Problem requirements >> Select every line of the items below that contains the word "button", and copy each of those lines.

Records for locating displayed items >>
* Start *

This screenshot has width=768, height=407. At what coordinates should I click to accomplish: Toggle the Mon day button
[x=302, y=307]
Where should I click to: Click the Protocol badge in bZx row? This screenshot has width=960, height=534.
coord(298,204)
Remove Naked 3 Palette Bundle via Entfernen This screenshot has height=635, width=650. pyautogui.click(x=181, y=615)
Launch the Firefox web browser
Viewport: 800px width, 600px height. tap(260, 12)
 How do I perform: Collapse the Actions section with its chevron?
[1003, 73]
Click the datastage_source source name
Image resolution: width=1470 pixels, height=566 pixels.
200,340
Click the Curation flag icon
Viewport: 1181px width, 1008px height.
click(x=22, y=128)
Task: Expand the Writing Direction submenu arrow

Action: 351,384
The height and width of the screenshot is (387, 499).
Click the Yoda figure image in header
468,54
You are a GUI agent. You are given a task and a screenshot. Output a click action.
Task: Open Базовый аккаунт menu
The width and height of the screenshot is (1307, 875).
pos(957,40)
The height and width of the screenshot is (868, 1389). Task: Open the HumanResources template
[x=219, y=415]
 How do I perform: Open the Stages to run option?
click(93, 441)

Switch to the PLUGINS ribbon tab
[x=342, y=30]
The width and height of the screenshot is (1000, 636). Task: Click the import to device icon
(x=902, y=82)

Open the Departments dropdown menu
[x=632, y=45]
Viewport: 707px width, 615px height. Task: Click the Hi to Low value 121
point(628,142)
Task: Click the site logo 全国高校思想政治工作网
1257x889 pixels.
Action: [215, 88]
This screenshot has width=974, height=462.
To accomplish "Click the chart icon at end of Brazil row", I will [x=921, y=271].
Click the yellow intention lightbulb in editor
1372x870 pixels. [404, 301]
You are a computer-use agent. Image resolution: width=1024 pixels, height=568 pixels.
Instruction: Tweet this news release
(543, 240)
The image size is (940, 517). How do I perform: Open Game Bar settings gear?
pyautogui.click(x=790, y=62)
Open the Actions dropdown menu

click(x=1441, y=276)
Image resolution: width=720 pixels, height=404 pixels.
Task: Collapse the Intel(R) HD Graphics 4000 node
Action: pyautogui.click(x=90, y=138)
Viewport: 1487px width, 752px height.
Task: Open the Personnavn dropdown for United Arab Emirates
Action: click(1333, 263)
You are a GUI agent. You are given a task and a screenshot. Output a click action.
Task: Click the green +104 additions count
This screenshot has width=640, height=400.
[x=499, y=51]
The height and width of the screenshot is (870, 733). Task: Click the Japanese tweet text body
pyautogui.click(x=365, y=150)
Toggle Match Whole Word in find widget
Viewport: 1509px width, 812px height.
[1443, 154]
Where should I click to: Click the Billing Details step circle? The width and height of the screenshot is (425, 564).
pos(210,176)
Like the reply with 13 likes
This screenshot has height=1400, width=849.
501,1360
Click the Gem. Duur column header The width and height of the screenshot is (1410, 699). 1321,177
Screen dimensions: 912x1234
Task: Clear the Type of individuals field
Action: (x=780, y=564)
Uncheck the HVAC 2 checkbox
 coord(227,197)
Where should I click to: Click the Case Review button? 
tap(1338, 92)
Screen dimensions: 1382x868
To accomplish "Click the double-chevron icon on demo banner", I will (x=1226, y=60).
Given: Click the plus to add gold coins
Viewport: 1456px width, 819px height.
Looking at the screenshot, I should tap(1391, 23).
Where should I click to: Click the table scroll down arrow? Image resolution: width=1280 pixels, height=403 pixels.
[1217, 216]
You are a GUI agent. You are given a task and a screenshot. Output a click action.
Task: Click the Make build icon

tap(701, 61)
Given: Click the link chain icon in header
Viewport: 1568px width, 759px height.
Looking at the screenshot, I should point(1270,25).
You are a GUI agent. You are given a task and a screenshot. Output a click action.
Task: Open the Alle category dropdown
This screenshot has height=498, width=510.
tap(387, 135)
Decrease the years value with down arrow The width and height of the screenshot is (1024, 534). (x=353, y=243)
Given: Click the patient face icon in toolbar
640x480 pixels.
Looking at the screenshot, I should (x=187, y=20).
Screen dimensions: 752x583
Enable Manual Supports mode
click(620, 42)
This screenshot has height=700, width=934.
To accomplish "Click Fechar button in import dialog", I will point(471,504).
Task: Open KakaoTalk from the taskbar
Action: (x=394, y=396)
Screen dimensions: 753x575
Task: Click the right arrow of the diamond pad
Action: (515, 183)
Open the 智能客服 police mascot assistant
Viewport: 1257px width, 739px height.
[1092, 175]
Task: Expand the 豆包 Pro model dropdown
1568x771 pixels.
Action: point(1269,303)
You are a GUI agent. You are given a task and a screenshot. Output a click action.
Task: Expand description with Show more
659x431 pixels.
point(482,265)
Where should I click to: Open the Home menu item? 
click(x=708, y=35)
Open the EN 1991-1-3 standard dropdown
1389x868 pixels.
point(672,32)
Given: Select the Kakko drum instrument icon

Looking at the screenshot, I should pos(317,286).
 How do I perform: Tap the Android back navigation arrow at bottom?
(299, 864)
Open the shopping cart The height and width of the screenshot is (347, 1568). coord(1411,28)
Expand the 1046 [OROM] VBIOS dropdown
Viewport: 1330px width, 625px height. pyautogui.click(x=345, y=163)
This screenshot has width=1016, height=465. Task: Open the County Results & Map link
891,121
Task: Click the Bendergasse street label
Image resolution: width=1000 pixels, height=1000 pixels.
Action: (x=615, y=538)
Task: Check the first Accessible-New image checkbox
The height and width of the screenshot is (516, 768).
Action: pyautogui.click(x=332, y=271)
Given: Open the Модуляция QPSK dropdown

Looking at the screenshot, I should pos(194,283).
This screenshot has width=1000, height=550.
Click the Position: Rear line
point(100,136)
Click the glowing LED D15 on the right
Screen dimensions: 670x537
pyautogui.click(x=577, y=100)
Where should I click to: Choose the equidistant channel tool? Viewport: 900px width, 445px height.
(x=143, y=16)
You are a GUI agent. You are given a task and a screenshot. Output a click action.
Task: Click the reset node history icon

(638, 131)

* End *

Reply to the task >>
This screenshot has width=768, height=407. At what coordinates should I click to accomplish: Toggle the Mon day button
Where should I click to: Click the Case Review button? 
To accomplish "Click Fechar button in import dialog", I will point(471,504).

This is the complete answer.